DIRECTION → Do these statements agree with the apartment story below? Answer yes or no for each, quoting the deciding words: (a) The narrator was 20 at the time of the visit. (b) The roommates bought the pole themselves. (c) The two blacklights were placed together in one corner of the living room.

SUPPLIED TEXT →

-*-

Once when I was in college, I went to visit a couple of my old high school friends at another college in another city. Two of my boys. They had their school locked down. I mean, all they did was fuck with chicks. I spent the weekend with them, and it was an eye opener, I mean, they’d wake up in the morning and send facebook messages to freshman chicks they didn’t know and then they’d step out and approach, approach, approach. Everywhere they went they were approaching. They were joking around with each other about, “Man, I bet I rack up 10 notches in the next two weeks.” Ridiculous shit like that. Of course those were very optimistic statements that they didn’t live up to (10 notches in two weeks?), but they did rack up notches and they did fuck with a lot of chicks.
It was an eye opener for me… man, I need to get on my shit. I was 20 at the time.
The funny thing was, they didn’t even have much furniture at their apartment at the time. They had one thing that stood out though – a stripper pole. I had to ask, “do girls really get on this thing?”
“Willy Wonka, are you serious? All the time, man.”
“That’s wasup. I need one of these.”
I did. I wanted one. I went back and told my roomates (Dr. Know It All and Frat Boy), we need to get a pole. One of my close platonic friends was a stripper so I told her to get me a pole for my birthday. She did. We were in business.
We set it up in the living room of our apartment and we created a whole make-shift ambiance. We borrowed a blacklight from one of our neighbors and another one from one of Frat Boy’s frat brothers and put them in opposite corners in the living room. Somebody else contributed a lava lamp. Then, we had a chick we knew steal us handfuls of highlighters from her job in all different colors – and we busted them open and used the ink to color water that we put in empty liqour bottles – so they’d glow under the blacklight. Then, we bought some glow in the dark beads to section the living room off and some posters and shit for the wall.
We were in business.

-*-

RECORDED INFORMATION →
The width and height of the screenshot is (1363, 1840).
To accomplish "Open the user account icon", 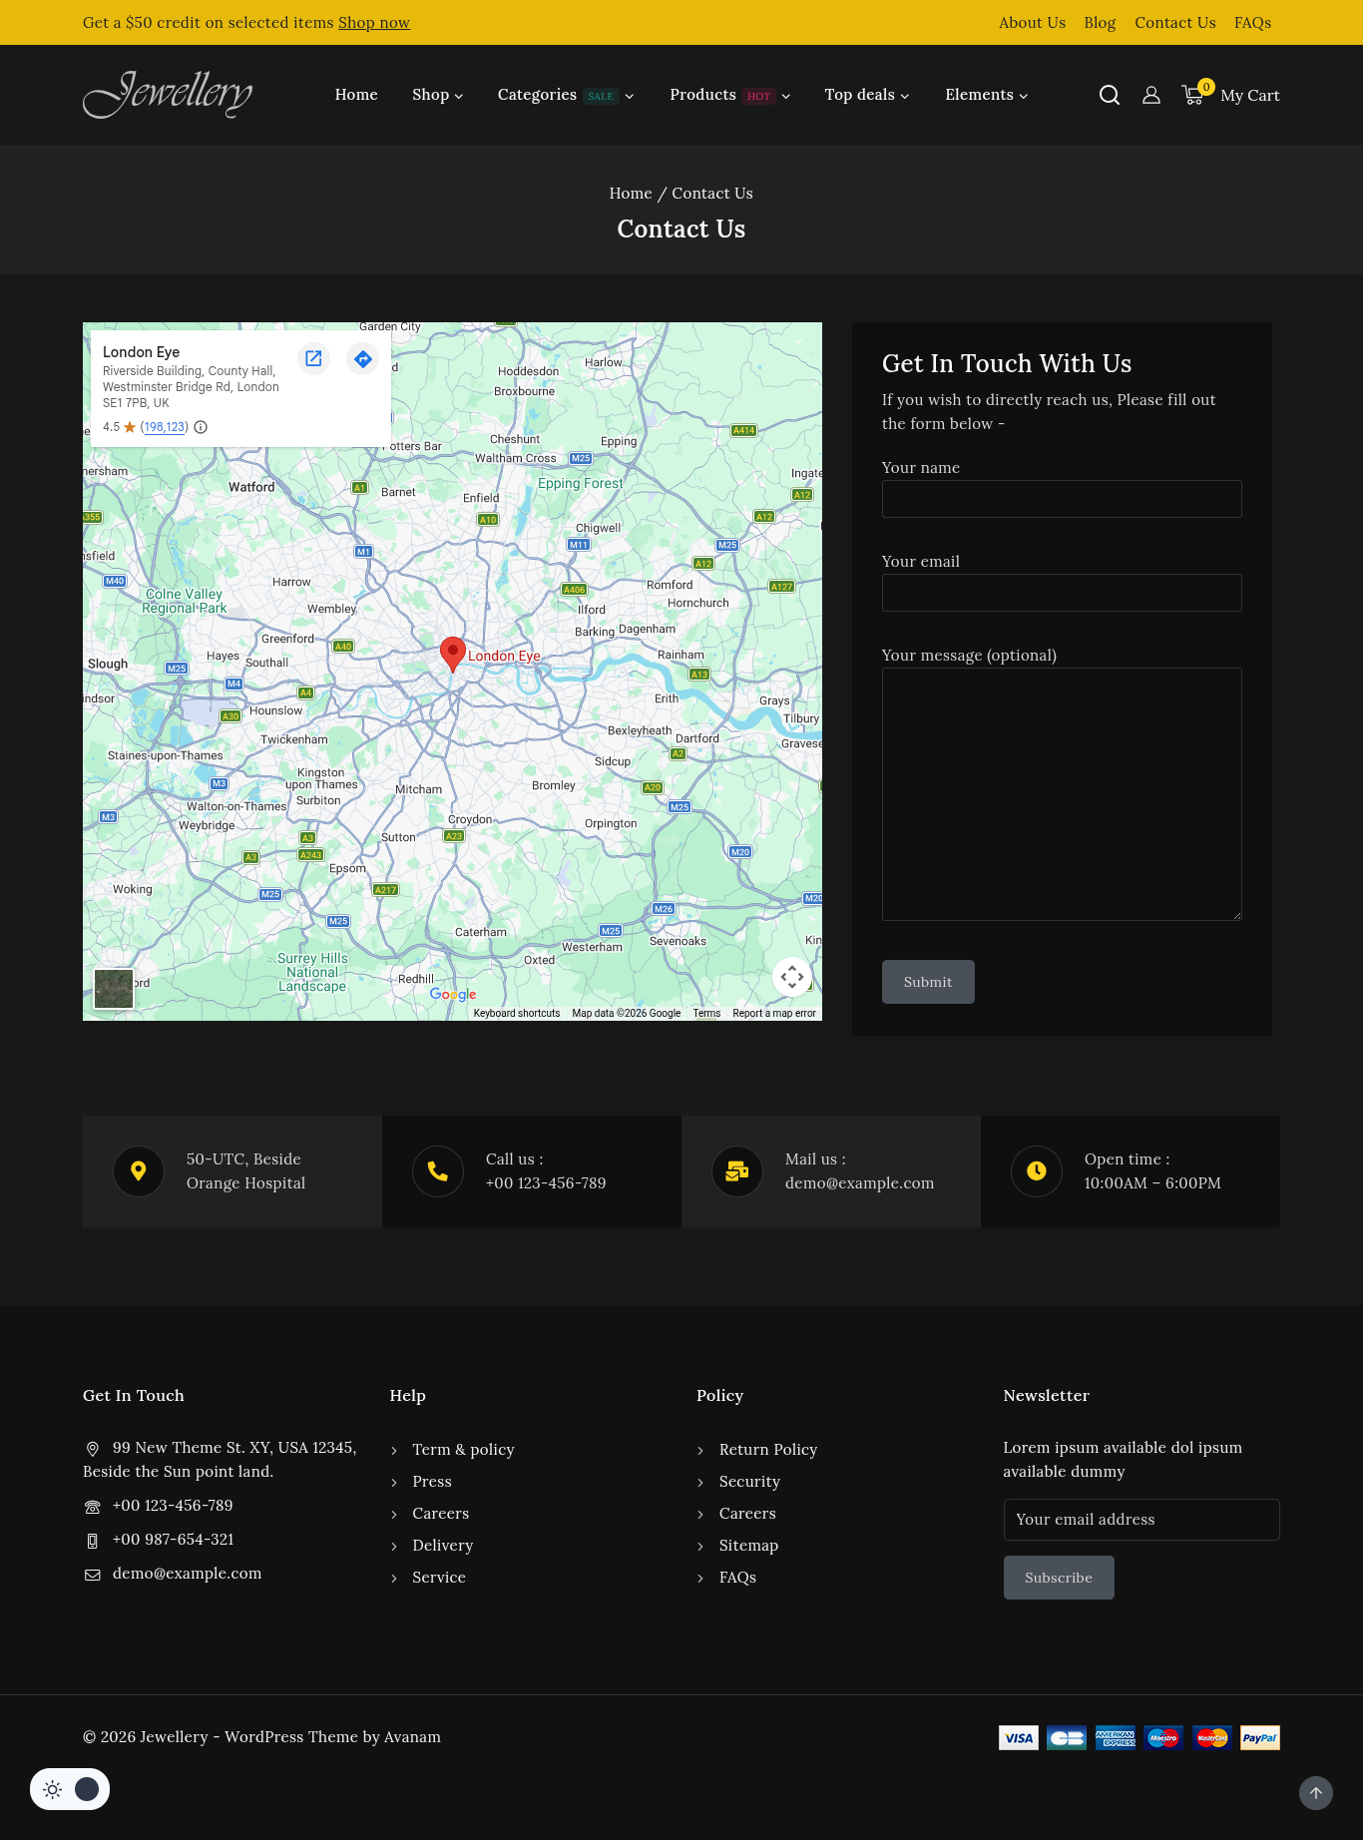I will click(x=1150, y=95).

-*-

RESPONSE TO THE TASK →
(a) Yes: "I was 20 at the time."
(b) No: "One of my close platonic friends was a stripper so I told her to get me a pole for my birthday. She did."
(c) No: "put them in opposite corners in the living room."